◆ Textauszug
________________________________________

Wie kam euer
Projekt zustande?
Jürg Neuenschwander: Ich habe schon in Asien und anderen Kulturgegenden
gefilmt, daneben immer auch in der Schweiz. Es war schon lange mein
Anliegen, beide Stränge, die Behandlung der fremden Kultur
und der eigenen, einmal zusammenzuführen. Ein weiterer Grund
liegt in der aktuellen Diskussion um Globalisierung und Regionalisierung.
Auch darüber wollte ich einen Film machen.
Im Film kommt
eine Art offizieller Teil vor: Eine Delegation westafrikanischer
Viehzüchter besucht die Schweiz, wahrscheinlich auf Einladung
einer Entwicklungsorganisation. Spielte das bei der Themenwahl eine
Rolle?
J.N: Nein, gar nicht. Ich wusste zunächst gar nicht, dass so
ein Treffen stattfindet. Es wurde übrigens nicht von einer
Entwicklungsorganisation in die Wege geleitet, sondern ging aus
einer Initiative der APESS (Vereinigung der Viehzüchter des
Sahel) hervor. Ly, der im Film vorkommt, ist der Hauptinitiant.
Aber wie gesagt, das habe ich erst später erfahren. Ich habe
zuerst einmal ganz einfach nach Themen gesucht, die in der Schweiz
Bedeutung haben und genauso in einem anderen Land. Da kam ich auf
die Diskussion um die Liberalisierung des Milchpreises und des Käsemarktes
in der Schweiz. Die Bauern hatten Angst. Die Milch wurde zum Thema.
Daraufhin habe ich in die Ferne geschaut und gesucht, wo die Milch
auch ein Thema ist. So kam ich auf die Sahelzone und auf die Peul,
ein Hirtenvolk, das seit Jahrhunderten mit den Kühen lebt.
Dann habe ich Kontakte geknüpft.
Ein Film
mit Bauern und Kühen - ist das nicht ein Risiko?
J.N: Doch, natürlich. Das Thema ist sehr belastet, es gab in
der Schweiz einige exotisierende oder pessimistische Bauernfilme,
in deren Richtung ich mich nicht bewegen wollte. Deshalb habe ich
mich schon sehr früh entschlossen, mit Leuten zu arbeiten,
die vorwärts schauen, und sagen: Wir machen etwas aus dieser
Situation.
Wie hast
du deine Protagonisten denn ausgewählt?
J.N: Erstens sollten sie eine Vision haben, ein Projekt verfolgen,
Lust an der Veränderung zeigen. Zweitens suchte ich Leute,
die eine gewisse Produktionsgrösse haben. In der Schweiz habe
ich das an der Milchmenge festgemacht. Ich liess mir von Swiss Dairy
Food eine Liste geben mit Produzenten, die Milchkontingente haben
von 100 000 Liter oder mehr. Dann habe ich die besucht und mir die
Passenden ausgesucht. Ich wollte nicht Leute, die Angst haben müssen,
ihren Hof aufzugeben, sondern solche, die einen Weg suchen und wagen.

________________________________________

Positionsdaten zu Wörtern und Elementen:
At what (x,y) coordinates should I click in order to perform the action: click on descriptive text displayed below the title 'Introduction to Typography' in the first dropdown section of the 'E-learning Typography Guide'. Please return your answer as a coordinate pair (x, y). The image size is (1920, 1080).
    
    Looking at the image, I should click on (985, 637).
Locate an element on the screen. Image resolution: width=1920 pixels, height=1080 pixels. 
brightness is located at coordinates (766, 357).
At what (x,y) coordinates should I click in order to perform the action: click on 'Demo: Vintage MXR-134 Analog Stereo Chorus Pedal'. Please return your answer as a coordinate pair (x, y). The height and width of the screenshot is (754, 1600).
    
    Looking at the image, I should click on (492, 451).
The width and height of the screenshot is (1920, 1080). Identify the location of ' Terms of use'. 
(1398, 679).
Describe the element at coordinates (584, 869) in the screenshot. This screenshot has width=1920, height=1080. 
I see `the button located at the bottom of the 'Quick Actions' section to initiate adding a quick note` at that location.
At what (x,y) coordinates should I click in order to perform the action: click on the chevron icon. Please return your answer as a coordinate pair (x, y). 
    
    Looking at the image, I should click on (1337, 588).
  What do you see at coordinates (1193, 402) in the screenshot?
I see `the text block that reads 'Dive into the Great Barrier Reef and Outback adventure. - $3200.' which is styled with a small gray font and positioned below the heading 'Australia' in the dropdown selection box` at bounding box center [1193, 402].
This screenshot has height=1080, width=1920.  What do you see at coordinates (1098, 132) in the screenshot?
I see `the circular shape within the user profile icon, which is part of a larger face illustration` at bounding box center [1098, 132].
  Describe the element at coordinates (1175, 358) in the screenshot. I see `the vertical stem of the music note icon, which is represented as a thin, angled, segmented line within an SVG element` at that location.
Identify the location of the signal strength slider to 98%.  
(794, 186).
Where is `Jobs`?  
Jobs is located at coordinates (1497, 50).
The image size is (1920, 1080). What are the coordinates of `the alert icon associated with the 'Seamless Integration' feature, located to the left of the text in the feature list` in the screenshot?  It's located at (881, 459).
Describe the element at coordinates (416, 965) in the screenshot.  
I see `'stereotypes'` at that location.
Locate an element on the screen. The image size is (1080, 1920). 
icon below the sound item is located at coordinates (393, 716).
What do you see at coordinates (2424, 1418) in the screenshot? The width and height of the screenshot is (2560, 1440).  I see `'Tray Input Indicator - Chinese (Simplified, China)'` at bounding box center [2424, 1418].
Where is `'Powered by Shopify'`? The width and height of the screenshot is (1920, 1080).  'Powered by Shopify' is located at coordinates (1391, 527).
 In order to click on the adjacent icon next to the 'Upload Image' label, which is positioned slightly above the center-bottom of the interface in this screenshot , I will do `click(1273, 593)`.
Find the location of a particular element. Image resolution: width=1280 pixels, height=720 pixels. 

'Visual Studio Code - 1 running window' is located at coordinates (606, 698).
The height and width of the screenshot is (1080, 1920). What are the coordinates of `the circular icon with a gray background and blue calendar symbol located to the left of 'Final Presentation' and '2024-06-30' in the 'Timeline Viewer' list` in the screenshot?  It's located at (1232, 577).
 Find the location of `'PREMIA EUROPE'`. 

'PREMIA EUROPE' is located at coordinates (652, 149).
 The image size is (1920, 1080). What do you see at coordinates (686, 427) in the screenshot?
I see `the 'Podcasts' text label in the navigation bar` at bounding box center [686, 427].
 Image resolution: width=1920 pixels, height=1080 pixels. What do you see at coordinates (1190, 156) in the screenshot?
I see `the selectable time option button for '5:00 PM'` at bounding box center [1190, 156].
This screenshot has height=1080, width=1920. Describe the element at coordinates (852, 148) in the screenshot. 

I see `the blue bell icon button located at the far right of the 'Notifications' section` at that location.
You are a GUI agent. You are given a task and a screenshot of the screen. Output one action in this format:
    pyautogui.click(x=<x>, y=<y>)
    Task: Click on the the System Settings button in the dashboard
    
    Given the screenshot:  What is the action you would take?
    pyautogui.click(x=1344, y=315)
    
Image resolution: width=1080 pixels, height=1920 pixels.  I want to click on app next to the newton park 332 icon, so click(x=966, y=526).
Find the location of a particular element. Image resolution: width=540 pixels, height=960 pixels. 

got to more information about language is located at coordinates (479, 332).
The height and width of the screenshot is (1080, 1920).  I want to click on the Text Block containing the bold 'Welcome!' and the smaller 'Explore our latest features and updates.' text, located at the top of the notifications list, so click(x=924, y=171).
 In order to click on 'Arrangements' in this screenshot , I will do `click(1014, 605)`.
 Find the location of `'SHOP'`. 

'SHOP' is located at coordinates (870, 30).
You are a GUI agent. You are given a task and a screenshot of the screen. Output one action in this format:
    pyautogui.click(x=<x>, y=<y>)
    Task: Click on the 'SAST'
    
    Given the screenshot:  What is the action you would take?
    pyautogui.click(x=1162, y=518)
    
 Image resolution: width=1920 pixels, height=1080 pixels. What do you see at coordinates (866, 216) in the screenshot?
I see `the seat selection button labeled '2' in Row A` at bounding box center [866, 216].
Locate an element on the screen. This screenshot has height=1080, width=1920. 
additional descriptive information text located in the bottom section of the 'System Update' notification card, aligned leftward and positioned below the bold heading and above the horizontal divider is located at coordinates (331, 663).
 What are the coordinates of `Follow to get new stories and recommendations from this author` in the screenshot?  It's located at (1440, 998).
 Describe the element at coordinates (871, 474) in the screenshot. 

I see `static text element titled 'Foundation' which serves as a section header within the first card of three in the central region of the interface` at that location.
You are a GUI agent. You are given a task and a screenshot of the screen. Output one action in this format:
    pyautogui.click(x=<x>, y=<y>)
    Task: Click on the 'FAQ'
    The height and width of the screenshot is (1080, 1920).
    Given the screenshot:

________________________________________

◆ Aufgabenstellung
Schreiben Sie aus dem Interview über das Filmprojekt den Abschnitt wörtlich ab, der mit den Worten „J.N: Erstens sollten“ beginnt und mit „suchen und wagen.“ endet.

◆ Lösung
J.N: Erstens sollten sie eine Vision haben, ein Projekt verfolgen,
Lust an der Veränderung zeigen. Zweitens suchte ich Leute,
die eine gewisse Produktionsgrösse haben. In der Schweiz habe
ich das an der Milchmenge festgemacht. Ich liess mir von Swiss Dairy
Food eine Liste geben mit Produzenten, die Milchkontingente haben
von 100 000 Liter oder mehr. Dann habe ich die besucht und mir die
Passenden ausgesucht. Ich wollte nicht Leute, die Angst haben müssen,
ihren Hof aufzugeben, sondern solche, die einen Weg suchen und wagen.